====== SOURCE EXCERPT ======

Patents provide exclusive intellectual property rights over inventions. Under U.S. federal law, a granted United States patent confers the patent owner “the right to exclude others from making, using, offering for sale, selling, or importing” the patented invention in the U.S. If anyone other than the patent holder engages in these exclusive patent rights without permission, the patent holder may sue for patent infringement. Patent enforcement is the process by which a patent holder (also called a patent owner) asserts their legal rights against an infringing party. This article provides a general overview of U.S. patent enforcement, explaining how patent infringement lawsuits generally work, what remedies are available, and key considerations in protecting a patented invention.
A U.S. patent grants its owner a time-limited monopoly over the invention’s use. This means others cannot make, use, sell, or import the patented product or process without the patent owner’s consent. For example, if your company holds a patent on a new gadget, and a competitor starts manufacturing or selling a similar gadget covered by your patent claims without a license, that is an infringing product and you have the right to take action. U.S. patent law broadly defines infringement as any unauthorized making, using, selling, offering for sale, or importing of the patented invention during the patent term. 35 U.S.C. § 271. Both the patent holder and any accused infringer should note that a patent is enforceable only after it is granted by the U.S. Patent and Trademark Office (USPTO); patent pending applications cannot be enforced in court. Once a patent issues, the patent owner can file a lawsuit to protect their patent rights and stop any alleged infringement.
In general, only the patent’s owner (the patentee or an assignee of the patent) or someone holding exclusive rights can bring a patent infringement lawsuit. If a patent is co-owned or exclusively licensed, typically all owners or an exclusive licensee who has been given all substantial rights in the patent must be involved to have standing to sue. By contrast, a non-exclusive licensee who merely has permission to use the patent cannot sue on the patent. On the other side, an accused infringer does not have to wait to be sued. If there is a real dispute (e.g., the patent owner sends a cease-and-desist notice letter accusing infringement), the accused party may file a declaratory judgment action. In a declaratory judgment suit, the accused infringer asks a federal court to determine the patent’s validity or declare that their product does not infringe, which can give clarity and jurisdictional advantage.

====== DATA BLOCK ======

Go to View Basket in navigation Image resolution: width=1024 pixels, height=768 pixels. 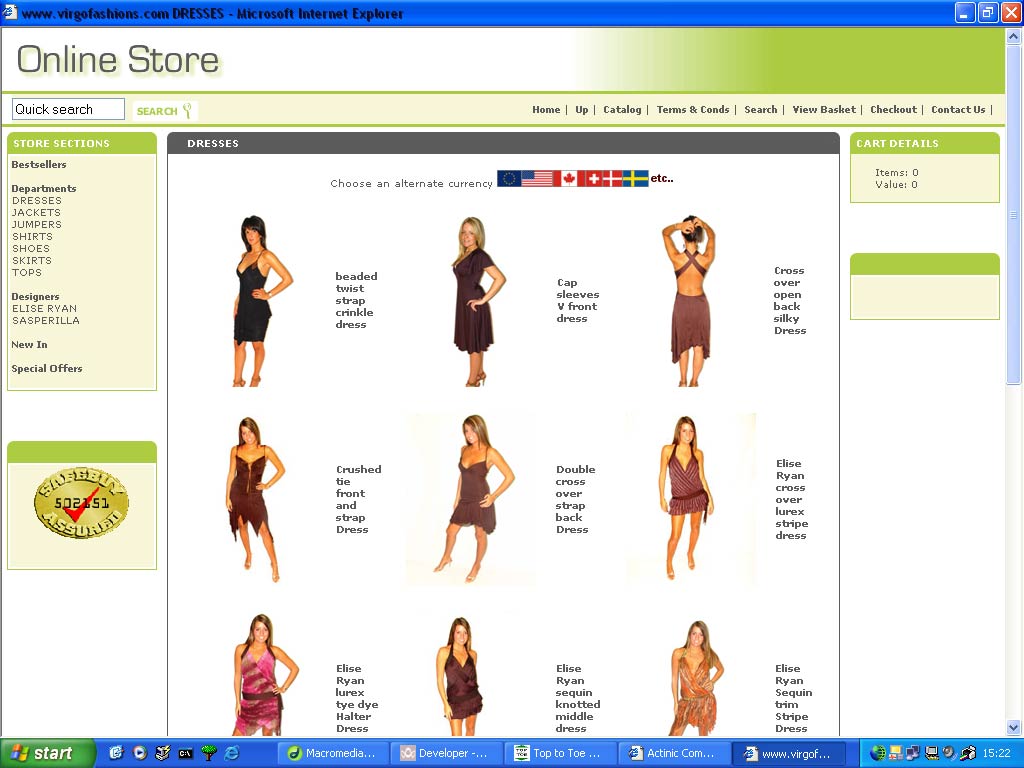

======

→ **TASK PROMPT**:
Reproduce the entire text on U.S. patent enforcement, word for word and with nothing left out.

→ **COMPLETE OUTPUT**:
Patents provide exclusive intellectual property rights over inventions. Under U.S. federal law, a granted United States patent confers the patent owner “the right to exclude others from making, using, offering for sale, selling, or importing” the patented invention in the U.S. If anyone other than the patent holder engages in these exclusive patent rights without permission, the patent holder may sue for patent infringement. Patent enforcement is the process by which a patent holder (also called a patent owner) asserts their legal rights against an infringing party. This article provides a general overview of U.S. patent enforcement, explaining how patent infringement lawsuits generally work, what remedies are available, and key considerations in protecting a patented invention.
A U.S. patent grants its owner a time-limited monopoly over the invention’s use. This means others cannot make, use, sell, or import the patented product or process without the patent owner’s consent. For example, if your company holds a patent on a new gadget, and a competitor starts manufacturing or selling a similar gadget covered by your patent claims without a license, that is an infringing product and you have the right to take action. U.S. patent law broadly defines infringement as any unauthorized making, using, selling, offering for sale, or importing of the patented invention during the patent term. 35 U.S.C. § 271. Both the patent holder and any accused infringer should note that a patent is enforceable only after it is granted by the U.S. Patent and Trademark Office (USPTO); patent pending applications cannot be enforced in court. Once a patent issues, the patent owner can file a lawsuit to protect their patent rights and stop any alleged infringement.
In general, only the patent’s owner (the patentee or an assignee of the patent) or someone holding exclusive rights can bring a patent infringement lawsuit. If a patent is co-owned or exclusively licensed, typically all owners or an exclusive licensee who has been given all substantial rights in the patent must be involved to have standing to sue. By contrast, a non-exclusive licensee who merely has permission to use the patent cannot sue on the patent. On the other side, an accused infringer does not have to wait to be sued. If there is a real dispute (e.g., the patent owner sends a cease-and-desist notice letter accusing infringement), the accused party may file a declaratory judgment action. In a declaratory judgment suit, the accused infringer asks a federal court to determine the patent’s validity or declare that their product does not infringe, which can give clarity and jurisdictional advantage.